Son plan était aussi tordu qu’un cep de Carignan centenaire. Gustave en restait pantois. Tout reposait sur ses épaules.
Acte 1 : il vendait au Guide suprême de la GP la reprise à son compte du coup de main. Facile, d’après lui.
Acte 2 : avec l’aide de la Grande Maison nous montions un faux traquenard dans une succursale du Lyonnais où seuls nos petits camarades de la GP, chargés de faire le guet, se feraient gentiment alpaguer alors que nous, certes bredouilles, nous en réchapperions.
Acte 3 : le soir même avec Gustave, pour rattraper le coup raté, nous cambriolerions l’appartement du père de Marie.
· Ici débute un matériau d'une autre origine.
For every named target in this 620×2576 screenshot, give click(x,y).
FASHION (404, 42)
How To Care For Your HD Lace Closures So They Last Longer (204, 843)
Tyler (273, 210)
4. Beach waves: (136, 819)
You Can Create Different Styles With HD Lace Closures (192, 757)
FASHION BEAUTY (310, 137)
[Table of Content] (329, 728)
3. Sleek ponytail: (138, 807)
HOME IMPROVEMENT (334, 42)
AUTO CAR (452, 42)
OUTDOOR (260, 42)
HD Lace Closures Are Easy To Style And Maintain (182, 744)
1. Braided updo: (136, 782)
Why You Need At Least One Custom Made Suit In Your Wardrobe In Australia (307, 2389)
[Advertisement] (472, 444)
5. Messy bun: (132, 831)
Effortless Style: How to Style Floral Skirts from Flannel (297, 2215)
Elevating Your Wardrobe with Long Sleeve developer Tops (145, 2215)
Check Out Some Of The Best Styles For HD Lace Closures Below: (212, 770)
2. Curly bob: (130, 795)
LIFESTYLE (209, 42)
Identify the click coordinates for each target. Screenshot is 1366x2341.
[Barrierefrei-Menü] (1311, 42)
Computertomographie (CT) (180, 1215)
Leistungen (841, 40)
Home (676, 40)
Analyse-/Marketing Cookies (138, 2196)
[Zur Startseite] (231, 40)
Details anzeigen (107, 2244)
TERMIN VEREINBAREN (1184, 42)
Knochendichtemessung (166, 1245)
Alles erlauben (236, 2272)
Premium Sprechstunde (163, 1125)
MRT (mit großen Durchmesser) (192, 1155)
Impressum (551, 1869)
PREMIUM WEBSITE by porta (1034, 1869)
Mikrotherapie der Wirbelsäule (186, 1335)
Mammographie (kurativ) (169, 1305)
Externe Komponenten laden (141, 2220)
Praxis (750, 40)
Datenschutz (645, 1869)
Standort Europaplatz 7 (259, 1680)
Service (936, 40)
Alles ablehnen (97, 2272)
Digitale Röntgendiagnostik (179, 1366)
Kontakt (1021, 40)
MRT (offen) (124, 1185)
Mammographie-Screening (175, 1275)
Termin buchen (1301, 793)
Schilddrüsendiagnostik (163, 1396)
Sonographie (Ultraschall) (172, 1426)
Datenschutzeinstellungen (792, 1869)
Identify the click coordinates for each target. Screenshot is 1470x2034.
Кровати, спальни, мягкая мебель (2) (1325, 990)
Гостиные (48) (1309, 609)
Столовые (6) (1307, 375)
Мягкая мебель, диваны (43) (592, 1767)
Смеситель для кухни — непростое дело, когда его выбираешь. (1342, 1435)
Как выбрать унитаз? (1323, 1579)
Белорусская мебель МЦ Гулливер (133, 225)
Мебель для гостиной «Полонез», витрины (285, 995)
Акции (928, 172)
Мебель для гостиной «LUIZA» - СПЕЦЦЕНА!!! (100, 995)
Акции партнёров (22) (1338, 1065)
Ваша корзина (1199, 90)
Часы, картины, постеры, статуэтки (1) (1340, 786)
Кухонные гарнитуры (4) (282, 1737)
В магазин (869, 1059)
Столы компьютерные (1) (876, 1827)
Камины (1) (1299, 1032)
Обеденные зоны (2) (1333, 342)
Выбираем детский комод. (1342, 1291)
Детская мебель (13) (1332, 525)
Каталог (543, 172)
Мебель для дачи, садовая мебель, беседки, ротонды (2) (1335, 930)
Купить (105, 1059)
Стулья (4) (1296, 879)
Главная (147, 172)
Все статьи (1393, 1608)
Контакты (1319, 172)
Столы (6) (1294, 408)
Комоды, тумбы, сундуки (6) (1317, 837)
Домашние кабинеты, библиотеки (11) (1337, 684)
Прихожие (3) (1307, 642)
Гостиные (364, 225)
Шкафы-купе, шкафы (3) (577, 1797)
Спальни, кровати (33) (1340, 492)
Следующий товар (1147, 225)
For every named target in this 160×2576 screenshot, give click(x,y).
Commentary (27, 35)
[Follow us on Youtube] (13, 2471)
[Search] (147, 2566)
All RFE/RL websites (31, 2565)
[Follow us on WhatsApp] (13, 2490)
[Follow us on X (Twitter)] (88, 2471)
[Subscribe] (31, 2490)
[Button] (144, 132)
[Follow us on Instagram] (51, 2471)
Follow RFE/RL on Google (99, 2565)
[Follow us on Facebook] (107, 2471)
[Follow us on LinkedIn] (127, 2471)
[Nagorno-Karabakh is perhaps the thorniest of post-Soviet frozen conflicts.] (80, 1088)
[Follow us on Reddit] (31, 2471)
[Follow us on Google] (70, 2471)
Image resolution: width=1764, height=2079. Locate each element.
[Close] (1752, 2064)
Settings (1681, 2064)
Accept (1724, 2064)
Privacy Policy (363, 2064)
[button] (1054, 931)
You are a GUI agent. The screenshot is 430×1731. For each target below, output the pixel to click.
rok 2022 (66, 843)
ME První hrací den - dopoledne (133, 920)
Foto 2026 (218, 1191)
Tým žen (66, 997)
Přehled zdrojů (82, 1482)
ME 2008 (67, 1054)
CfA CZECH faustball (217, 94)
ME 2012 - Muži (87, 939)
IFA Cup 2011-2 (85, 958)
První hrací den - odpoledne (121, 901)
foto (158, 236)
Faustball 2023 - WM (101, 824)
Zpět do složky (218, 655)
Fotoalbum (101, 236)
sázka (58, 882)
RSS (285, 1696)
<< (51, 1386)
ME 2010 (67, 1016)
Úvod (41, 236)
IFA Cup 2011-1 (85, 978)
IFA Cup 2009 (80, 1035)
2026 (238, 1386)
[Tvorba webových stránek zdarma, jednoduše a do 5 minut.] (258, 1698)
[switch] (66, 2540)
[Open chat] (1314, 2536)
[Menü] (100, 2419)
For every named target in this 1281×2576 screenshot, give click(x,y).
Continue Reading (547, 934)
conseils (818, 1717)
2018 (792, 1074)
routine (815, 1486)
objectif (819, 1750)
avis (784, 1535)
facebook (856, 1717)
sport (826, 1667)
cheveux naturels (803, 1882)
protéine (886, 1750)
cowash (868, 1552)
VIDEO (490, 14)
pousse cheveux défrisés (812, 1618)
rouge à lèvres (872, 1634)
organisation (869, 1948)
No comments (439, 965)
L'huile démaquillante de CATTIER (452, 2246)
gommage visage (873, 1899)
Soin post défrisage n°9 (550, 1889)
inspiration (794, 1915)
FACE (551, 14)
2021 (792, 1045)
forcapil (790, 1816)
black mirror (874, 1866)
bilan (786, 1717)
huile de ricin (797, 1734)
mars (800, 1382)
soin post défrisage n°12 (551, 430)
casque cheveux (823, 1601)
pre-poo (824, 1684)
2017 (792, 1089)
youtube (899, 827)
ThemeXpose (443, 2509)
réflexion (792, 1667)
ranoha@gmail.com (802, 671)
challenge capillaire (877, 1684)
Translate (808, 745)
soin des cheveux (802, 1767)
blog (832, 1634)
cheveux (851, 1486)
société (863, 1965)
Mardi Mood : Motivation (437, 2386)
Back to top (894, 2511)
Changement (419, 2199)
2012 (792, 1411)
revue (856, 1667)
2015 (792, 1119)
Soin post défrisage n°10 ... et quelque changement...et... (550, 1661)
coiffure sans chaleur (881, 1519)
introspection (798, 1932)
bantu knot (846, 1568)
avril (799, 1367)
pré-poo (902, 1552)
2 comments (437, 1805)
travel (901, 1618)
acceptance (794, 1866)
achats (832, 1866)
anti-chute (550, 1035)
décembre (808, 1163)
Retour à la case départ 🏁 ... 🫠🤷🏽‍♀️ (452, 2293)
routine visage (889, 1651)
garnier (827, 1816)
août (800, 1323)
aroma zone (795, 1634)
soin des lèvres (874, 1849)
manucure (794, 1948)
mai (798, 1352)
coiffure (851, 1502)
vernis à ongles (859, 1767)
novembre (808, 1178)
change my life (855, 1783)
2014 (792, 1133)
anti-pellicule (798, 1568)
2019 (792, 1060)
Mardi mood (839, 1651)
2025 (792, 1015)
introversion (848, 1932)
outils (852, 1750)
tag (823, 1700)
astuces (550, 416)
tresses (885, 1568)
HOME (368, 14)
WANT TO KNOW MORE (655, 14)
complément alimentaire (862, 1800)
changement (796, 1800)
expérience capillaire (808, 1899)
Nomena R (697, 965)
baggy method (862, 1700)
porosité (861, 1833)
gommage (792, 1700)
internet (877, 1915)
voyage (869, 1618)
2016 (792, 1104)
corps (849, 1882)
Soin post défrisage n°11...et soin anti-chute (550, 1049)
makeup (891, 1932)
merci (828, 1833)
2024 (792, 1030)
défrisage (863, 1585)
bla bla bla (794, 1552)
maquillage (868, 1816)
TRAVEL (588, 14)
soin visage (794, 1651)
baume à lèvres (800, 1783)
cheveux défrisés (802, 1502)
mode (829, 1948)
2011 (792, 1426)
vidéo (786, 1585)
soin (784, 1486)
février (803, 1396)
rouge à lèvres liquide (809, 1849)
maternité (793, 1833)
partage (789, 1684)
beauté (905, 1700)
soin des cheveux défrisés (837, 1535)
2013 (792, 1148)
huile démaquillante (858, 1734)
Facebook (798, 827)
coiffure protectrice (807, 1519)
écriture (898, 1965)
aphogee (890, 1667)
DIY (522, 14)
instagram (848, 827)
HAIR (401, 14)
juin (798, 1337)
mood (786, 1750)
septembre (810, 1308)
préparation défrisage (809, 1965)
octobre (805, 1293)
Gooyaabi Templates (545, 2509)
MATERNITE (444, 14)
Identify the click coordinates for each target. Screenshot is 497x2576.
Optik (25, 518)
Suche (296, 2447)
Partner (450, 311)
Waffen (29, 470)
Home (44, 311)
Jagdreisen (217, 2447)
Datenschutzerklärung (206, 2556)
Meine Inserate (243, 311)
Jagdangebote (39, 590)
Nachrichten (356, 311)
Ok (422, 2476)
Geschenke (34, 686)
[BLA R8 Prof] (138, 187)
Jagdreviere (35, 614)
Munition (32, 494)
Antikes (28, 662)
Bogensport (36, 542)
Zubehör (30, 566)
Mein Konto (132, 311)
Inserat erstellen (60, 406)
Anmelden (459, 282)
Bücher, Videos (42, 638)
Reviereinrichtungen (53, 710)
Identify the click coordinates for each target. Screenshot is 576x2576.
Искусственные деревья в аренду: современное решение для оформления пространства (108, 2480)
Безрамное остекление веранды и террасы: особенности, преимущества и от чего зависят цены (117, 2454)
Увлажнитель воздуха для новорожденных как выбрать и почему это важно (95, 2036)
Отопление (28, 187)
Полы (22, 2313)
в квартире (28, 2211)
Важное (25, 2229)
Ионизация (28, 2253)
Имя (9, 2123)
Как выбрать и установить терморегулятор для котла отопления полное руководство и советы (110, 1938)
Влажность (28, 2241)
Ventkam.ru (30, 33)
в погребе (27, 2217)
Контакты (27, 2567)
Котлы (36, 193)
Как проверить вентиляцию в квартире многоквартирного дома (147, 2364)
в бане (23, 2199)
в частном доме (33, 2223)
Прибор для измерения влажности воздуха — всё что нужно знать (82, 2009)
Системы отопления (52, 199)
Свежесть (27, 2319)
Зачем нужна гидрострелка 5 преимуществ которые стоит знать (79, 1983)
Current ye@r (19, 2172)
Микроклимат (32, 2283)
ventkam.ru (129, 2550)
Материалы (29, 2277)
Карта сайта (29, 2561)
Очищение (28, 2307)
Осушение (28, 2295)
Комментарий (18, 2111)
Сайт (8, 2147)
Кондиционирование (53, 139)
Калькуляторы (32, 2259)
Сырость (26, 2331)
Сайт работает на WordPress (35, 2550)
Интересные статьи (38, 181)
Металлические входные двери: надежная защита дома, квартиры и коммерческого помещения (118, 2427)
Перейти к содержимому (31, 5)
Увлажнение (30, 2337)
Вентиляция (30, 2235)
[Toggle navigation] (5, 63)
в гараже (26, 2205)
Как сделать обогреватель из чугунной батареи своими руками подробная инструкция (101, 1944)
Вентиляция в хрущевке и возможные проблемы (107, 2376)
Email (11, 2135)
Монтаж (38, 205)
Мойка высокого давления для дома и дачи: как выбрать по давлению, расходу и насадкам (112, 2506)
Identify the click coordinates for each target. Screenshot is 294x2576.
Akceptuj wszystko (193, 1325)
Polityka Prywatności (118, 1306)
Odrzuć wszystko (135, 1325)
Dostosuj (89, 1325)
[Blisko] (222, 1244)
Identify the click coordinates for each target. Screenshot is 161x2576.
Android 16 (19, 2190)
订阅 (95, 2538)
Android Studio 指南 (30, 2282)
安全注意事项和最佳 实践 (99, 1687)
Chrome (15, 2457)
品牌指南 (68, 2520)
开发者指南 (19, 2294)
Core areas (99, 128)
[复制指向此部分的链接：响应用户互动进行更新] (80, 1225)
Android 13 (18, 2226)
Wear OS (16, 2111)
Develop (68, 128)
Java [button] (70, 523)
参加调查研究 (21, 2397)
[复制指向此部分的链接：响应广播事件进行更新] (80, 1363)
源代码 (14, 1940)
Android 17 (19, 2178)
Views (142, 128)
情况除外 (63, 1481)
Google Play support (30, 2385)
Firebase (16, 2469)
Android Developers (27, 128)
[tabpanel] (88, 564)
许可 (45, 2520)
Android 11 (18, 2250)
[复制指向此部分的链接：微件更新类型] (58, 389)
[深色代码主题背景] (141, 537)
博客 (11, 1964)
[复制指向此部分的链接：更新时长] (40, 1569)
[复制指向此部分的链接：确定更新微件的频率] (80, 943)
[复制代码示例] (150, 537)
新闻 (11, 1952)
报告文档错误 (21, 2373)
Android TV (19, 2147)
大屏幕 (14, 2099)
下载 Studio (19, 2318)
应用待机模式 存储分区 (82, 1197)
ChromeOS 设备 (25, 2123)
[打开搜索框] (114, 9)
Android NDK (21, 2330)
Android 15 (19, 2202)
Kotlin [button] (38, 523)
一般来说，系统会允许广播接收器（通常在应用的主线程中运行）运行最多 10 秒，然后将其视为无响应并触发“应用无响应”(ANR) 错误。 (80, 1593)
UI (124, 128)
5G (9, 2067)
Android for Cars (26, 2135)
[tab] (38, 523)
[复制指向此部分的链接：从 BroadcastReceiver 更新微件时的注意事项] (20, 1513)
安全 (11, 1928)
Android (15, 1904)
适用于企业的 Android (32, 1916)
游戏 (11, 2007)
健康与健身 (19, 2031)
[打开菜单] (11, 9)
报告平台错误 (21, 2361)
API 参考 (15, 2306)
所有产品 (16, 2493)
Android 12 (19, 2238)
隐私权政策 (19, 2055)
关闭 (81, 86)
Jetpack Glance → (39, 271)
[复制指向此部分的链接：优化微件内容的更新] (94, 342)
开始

Acte 4 : de retour auprès de nos camarades, magot en lieu sûr, nous leur déclarerions avoir été trahis dans l’affaire du Lyonnais et, qu’en attendant la nécessaire épuration interne, nous mettions sous séquestre le trésor de guerre.
Merdier assuré à tous les étages de la GP et, bénéfice net pour Marcellin du côté de la presse et de l’opinion publique apeurée, sa police venait de déjouer, sans casse, un hold-up de la fraction la plus activiste des enragés. Seules victimes collatérales de l’opération : les trois ou quatre branleurs de la GP épinglés par la poulaille. Gustave les choisirait parmi les plus beaux représentants des fils de la haute bourgeoisie universitaire afin que la mobilisation en leur faveur dans la presse bien-pensante de gauche soit maximale. Marcellin avait signé des deux mains. Certains des collègues de Benoît tiraient la gueule : ça sentait l’arnaque mais puisque la hiérarchie couvrait ils ne firent aucune objection.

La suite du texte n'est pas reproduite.